- _DATA EXTRACTS_
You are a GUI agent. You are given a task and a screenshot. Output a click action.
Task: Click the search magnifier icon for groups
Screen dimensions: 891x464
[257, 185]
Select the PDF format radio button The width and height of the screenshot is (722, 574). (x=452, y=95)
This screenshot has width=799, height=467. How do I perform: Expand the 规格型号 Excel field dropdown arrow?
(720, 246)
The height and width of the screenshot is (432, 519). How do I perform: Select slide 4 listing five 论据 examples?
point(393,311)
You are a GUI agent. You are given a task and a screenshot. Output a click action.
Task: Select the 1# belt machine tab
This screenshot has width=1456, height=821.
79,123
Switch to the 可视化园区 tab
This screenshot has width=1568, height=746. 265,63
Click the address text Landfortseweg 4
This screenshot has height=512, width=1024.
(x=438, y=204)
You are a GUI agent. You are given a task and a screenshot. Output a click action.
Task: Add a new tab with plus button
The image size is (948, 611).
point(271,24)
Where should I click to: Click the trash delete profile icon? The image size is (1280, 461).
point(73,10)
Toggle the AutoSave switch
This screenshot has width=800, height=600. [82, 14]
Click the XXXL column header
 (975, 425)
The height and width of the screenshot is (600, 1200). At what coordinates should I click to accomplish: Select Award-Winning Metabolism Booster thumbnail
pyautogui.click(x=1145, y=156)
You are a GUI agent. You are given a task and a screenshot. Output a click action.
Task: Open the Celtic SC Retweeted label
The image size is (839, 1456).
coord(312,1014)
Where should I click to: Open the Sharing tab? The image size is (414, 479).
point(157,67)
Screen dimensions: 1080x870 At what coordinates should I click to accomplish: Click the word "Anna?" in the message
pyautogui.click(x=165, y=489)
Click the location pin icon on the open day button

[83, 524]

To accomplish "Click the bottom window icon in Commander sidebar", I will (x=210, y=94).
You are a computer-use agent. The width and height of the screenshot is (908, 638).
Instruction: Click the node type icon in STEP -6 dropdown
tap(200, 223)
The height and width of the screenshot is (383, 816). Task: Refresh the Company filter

- _DIRECTIONS FOR THIS TASK_
Verbatim reproduction is required for the line holding "Instruction: Click the" and for every line after it in the records, with no other line included.

- _RESPONSE TO THIS TASK_
Instruction: Click the node type icon in STEP -6 dropdown
tap(200, 223)
The height and width of the screenshot is (383, 816). Task: Refresh the Company filter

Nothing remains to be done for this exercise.